WHAT YOU HAVE TO DO ▸ Reproduce the listing below verbatim, keeping every line unchanged and in its original order.

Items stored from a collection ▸
..........
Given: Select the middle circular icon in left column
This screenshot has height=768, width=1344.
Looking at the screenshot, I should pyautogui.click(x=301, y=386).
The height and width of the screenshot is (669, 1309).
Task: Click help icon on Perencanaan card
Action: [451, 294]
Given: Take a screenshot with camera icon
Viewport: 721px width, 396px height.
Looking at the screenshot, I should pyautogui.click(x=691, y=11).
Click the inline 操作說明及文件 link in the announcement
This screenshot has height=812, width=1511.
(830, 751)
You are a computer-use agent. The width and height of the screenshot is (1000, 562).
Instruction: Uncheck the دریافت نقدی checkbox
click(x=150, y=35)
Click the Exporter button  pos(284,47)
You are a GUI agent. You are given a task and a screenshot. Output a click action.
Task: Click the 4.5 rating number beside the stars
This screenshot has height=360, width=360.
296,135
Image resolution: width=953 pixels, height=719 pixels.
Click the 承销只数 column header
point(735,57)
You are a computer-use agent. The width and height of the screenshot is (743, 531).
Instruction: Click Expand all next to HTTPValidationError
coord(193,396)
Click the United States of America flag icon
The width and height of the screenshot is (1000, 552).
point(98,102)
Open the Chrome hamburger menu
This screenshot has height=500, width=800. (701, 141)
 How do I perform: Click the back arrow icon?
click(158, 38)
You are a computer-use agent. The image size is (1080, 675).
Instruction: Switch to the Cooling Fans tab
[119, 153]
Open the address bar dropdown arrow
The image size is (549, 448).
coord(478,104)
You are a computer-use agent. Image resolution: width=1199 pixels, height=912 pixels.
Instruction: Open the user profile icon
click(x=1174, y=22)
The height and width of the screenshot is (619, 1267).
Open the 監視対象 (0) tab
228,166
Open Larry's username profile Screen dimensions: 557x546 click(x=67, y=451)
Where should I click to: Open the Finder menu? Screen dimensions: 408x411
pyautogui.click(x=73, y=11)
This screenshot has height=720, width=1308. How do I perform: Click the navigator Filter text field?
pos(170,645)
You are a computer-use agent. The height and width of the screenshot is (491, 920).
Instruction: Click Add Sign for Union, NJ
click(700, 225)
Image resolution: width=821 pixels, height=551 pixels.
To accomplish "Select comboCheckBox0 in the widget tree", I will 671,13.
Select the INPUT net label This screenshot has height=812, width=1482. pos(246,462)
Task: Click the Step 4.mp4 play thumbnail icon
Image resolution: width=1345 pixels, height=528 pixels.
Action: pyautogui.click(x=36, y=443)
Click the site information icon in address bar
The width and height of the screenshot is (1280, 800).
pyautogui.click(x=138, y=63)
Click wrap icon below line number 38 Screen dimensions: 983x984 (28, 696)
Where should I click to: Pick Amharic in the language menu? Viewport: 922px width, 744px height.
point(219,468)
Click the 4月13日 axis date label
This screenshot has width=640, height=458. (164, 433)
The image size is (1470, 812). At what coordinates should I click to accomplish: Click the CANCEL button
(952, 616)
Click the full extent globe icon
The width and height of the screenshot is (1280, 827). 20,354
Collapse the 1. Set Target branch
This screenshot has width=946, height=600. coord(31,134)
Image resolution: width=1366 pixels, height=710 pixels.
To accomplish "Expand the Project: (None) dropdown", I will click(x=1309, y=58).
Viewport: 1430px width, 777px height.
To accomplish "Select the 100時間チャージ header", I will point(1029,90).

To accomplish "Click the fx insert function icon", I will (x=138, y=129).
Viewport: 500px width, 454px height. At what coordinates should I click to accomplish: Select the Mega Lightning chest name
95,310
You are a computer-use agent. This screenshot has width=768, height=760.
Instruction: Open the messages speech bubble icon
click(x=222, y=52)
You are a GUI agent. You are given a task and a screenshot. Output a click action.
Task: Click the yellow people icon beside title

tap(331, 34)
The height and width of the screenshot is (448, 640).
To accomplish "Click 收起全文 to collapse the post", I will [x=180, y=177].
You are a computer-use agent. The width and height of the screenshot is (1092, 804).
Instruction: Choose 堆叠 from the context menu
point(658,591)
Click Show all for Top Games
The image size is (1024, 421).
..........
FINAL RESULT ▸
Given: Select the middle circular icon in left column
This screenshot has height=768, width=1344.
Looking at the screenshot, I should pyautogui.click(x=301, y=386).
The height and width of the screenshot is (669, 1309).
Task: Click help icon on Perencanaan card
Action: [451, 294]
Given: Take a screenshot with camera icon
Viewport: 721px width, 396px height.
Looking at the screenshot, I should pyautogui.click(x=691, y=11).
Click the inline 操作說明及文件 link in the announcement
This screenshot has height=812, width=1511.
(830, 751)
You are a computer-use agent. The width and height of the screenshot is (1000, 562).
Instruction: Uncheck the دریافت نقدی checkbox
click(x=150, y=35)
Click the Exporter button  pos(284,47)
You are a GUI agent. You are given a task and a screenshot. Output a click action.
Task: Click the 4.5 rating number beside the stars
This screenshot has height=360, width=360.
296,135
Image resolution: width=953 pixels, height=719 pixels.
Click the 承销只数 column header
point(735,57)
You are a computer-use agent. The width and height of the screenshot is (743, 531).
Instruction: Click Expand all next to HTTPValidationError
coord(193,396)
Click the United States of America flag icon
The width and height of the screenshot is (1000, 552).
point(98,102)
Open the Chrome hamburger menu
This screenshot has height=500, width=800. (701, 141)
 How do I perform: Click the back arrow icon?
click(158, 38)
You are a computer-use agent. The image size is (1080, 675).
Instruction: Switch to the Cooling Fans tab
[119, 153]
Open the address bar dropdown arrow
The image size is (549, 448).
coord(478,104)
You are a computer-use agent. Image resolution: width=1199 pixels, height=912 pixels.
Instruction: Open the user profile icon
click(x=1174, y=22)
The height and width of the screenshot is (619, 1267).
Open the 監視対象 (0) tab
228,166
Open Larry's username profile Screen dimensions: 557x546 click(x=67, y=451)
Where should I click to: Open the Finder menu? Screen dimensions: 408x411
pyautogui.click(x=73, y=11)
This screenshot has height=720, width=1308. How do I perform: Click the navigator Filter text field?
pos(170,645)
You are a computer-use agent. The height and width of the screenshot is (491, 920).
Instruction: Click Add Sign for Union, NJ
click(700, 225)
Image resolution: width=821 pixels, height=551 pixels.
To accomplish "Select comboCheckBox0 in the widget tree", I will 671,13.
Select the INPUT net label This screenshot has height=812, width=1482. pos(246,462)
Task: Click the Step 4.mp4 play thumbnail icon
Image resolution: width=1345 pixels, height=528 pixels.
Action: pyautogui.click(x=36, y=443)
Click the site information icon in address bar
The width and height of the screenshot is (1280, 800).
pyautogui.click(x=138, y=63)
Click wrap icon below line number 38 Screen dimensions: 983x984 (28, 696)
Where should I click to: Pick Amharic in the language menu? Viewport: 922px width, 744px height.
point(219,468)
Click the 4月13日 axis date label
This screenshot has width=640, height=458. (164, 433)
The image size is (1470, 812). At what coordinates should I click to accomplish: Click the CANCEL button
(952, 616)
Click the full extent globe icon
The width and height of the screenshot is (1280, 827). 20,354
Collapse the 1. Set Target branch
This screenshot has width=946, height=600. coord(31,134)
Image resolution: width=1366 pixels, height=710 pixels.
To accomplish "Expand the Project: (None) dropdown", I will click(x=1309, y=58).
Viewport: 1430px width, 777px height.
To accomplish "Select the 100時間チャージ header", I will point(1029,90).

To accomplish "Click the fx insert function icon", I will (x=138, y=129).
Viewport: 500px width, 454px height. At what coordinates should I click to accomplish: Select the Mega Lightning chest name
95,310
You are a computer-use agent. This screenshot has width=768, height=760.
Instruction: Open the messages speech bubble icon
click(x=222, y=52)
You are a GUI agent. You are given a task and a screenshot. Output a click action.
Task: Click the yellow people icon beside title

tap(331, 34)
The height and width of the screenshot is (448, 640).
To accomplish "Click 收起全文 to collapse the post", I will [x=180, y=177].
You are a computer-use agent. The width and height of the screenshot is (1092, 804).
Instruction: Choose 堆叠 from the context menu
point(658,591)
Click Show all for Top Games
The image size is (1024, 421).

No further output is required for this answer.